William J Stilling, BS Pharm, JD - Founding Partner, Stilling & Harrison, PLLC and Clinical Associate Professor, Department of Pharmacy Practice at the University of Utah College of Pharmacy - talks to us about some of the legal issues related to the medical and recreational use of marijuana.
- Marijuana (in its raw form) is a schedule I substance under Federal Law. However, the US Congress has prohited the Department of Justice from using its funds to enforce Federal law superceding State laws related to marijuana.
- Medical marijuana is typically legal to use under State laws only in specific "use cases" or "qualifying conditions." Physicians and other prescribers can't legally prescribe marijuana because it would violate their DEA issued license but may "recommend" or "authorize" the use of marijuana.

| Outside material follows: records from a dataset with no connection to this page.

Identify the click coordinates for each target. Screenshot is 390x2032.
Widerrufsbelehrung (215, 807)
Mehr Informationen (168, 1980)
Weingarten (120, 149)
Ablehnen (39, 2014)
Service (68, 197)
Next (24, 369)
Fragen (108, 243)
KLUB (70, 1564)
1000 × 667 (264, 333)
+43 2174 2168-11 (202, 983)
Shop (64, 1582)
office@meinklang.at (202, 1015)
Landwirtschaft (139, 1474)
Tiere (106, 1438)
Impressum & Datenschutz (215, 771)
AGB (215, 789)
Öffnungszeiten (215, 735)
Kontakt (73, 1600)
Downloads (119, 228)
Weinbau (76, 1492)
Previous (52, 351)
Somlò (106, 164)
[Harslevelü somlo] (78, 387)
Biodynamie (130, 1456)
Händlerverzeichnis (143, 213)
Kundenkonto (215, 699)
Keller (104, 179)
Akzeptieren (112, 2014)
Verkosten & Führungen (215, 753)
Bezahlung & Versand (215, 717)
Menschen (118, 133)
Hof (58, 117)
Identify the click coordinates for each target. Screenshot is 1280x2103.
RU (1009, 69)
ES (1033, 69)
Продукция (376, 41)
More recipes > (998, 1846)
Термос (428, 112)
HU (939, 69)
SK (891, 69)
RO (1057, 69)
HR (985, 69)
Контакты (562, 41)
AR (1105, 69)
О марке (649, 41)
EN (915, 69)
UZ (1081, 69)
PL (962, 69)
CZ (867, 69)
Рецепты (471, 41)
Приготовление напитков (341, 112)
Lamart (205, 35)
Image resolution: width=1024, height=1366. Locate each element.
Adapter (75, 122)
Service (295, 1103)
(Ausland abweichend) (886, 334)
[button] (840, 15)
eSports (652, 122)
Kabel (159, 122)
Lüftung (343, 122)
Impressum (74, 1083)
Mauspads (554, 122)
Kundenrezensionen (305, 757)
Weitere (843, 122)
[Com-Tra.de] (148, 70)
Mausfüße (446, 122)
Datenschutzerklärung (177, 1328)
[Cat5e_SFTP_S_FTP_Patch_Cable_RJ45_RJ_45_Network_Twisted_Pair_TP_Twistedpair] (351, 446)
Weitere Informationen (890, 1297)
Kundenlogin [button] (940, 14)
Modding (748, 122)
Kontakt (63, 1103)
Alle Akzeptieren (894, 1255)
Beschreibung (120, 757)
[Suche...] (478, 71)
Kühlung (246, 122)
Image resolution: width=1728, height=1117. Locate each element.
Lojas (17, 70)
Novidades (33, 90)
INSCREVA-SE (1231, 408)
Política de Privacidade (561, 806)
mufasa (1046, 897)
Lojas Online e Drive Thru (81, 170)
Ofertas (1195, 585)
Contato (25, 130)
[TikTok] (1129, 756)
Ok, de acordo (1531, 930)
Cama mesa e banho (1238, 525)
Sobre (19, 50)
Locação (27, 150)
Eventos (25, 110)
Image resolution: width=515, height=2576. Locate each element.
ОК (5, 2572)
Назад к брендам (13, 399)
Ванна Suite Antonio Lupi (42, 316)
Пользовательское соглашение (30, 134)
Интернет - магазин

- Healthcare instutitions need to consider the use of marijuana for therapeutic purposes by their patients and develop clear policies and procedures on how marijuana use will be accommodated in their facility.
- Pharmacists and pharmacies are subject to oversight by the board of pharmacy and most state boards require pharmacists to abide by Federal laws. Thus, pharmacists who use marijuana, even for "legal" therapeutic purposes, may be subject to sanctions and lose their license to practice.
- Employers may terminate a pharmacist or health professional for marijuana use because it is a violation of Federal law.
- The FDA is unlikely to approve marijuana (in its raw form) for medical indications because it can not be easily studied or standardized.
- The legal status of marijuana in the years to come will be significantly impacted by political and economic forces.